Los poderes del Estado no son una suerte de pandilleros disputándose a trompadas las calles de la convivencia institucional. Por el contrario, actuando dentro de sus espacios constitucionales, en un sistema de pesos y contrapesos, son el respaldo de la democracia.
El de las objeciones es un debate torticero, porque, sencillamente, una cosa es la constitucionalidad y otra la conveniencia; un debate polarizador para revivir la falsa división entre amigos y enemigos de la paz; un debate perverso que, apelando a la presunta destrucción del Acuerdo -una mentira- y un eventual regreso a la guerra -un chantaje-, busca preservar la impunidad negociada por Santos.

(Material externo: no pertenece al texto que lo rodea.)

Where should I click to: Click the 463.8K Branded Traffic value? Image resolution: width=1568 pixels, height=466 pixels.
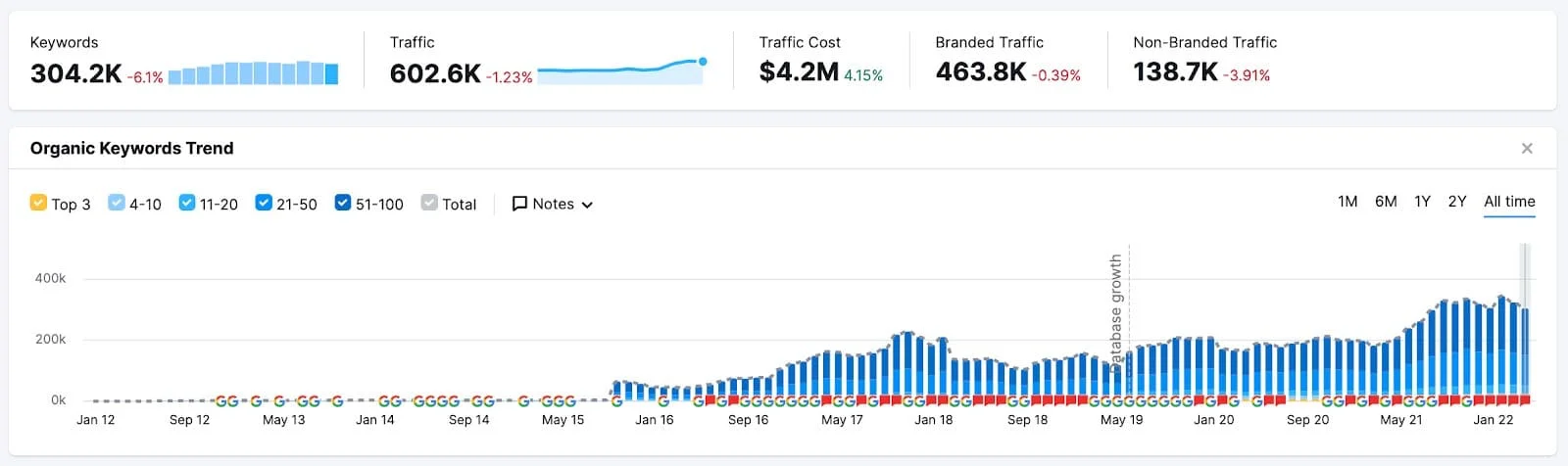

Irresponsable la posición de quienes hacen terrorismo mediático con un “choque de trenes” que no existe, entre la Corte Constitucional y el Gobierno, porque este último, coherente con sus postulados y dentro de sus competencias, consideró inconvenientes -no inconstitucionales- seis de 193 artículos de la Ley Estatutaria de la JEP.
Irrespetuosa con la Corte Constitucional la sugerencia ladina de que se “vengará” del Gobierno en su sentencia sobre el glifosato, por el “atrevimiento” de haber presentado objeciones de inconveniencia a una Ley que, por su condición estatutaria, exige examen constitucional previo y no posterior a la sanción del presidente, lo cual no inhibe su competencia de objetarla.
Descomedida, por decir lo menos, con la Corte y con el Gobierno, la pretensión de unos parlamentarios de que el Congreso deba consultarle a la Corte si puede o no asumir su competencia de debatir las objeciones presentadas a su consideración por el Gobierno. Atrevida la de cercenarle al Gobierno esa competencia de objetar parcialmente una ley, porque considera inconvenientes para el país algunos de sus artículos.
No creo que las objeciones, de ser aprobadas, hagan trizas el Acuerdo y la JEP. Creo en la coherencia del Presidente, que habría traicionado si no las presenta. Creo en el talante democrático de su anuncio de acatar la decisión final. Al margen de los resultados, habrá cumplido con sus principios y compromisos.
Tampoco creo en el choque de trenes. Puedo estar en desacuerdo con algunas de sus sentencias, pero no veo a una Corte vindicativa y mezquina, dispuesta a sacrificar su respetabilidad por el burdo afán de “desquitarse” del Gobierno.
El narcotráfico, con sus terribles secuelas de violencia y, sobre todo, de ataque miserable a nuestros niños y jóvenes, además de todo tipo de delitos, no es un asunto menor con el que se pueda jugar a buenos y malos.
Un problema de la dimensión del que el país heredó del gobierno Santos, que recibió 48.000 hectáreas sembradas y entregó 200.000, es, valga la comparación, una enfermedad terminal que no se puede curar con Mejorales sino con un tratamiento integral.
Aprendámosle en positivo a la guerrilla, pues la derrota del narcotráfico exige combinar todas las formas de lucha: Primero, la presencia del Estado, que garantiza legalidad, permite emprendimiento y genera equidad. Y mientras avanza ese “copamiento” institucional, presencia militar donde la violencia ha hecho metástasis; aspersión localizada y erradicación manual forzosas donde la Fuerza Pública pueda garantizar seguridad; erradicación voluntaria donde mejoran los síntomas socioculturales. Y claro, aspersión aérea al cultivo mafioso de coca en extensiones apartadas donde el mayor daño ambiental ya ha sido hecho con la deforestación de la selva.
Hay que abandonar debates maniqueos. Conocemos el peligro del narcotráfico para nuestra subsistencia como sociedad y para el propósito de construir futuro. Todo el Estado, la Corte Constitucional incluida, debe asumir el reto de devolverle a Colombia la dignidad y la esperanza.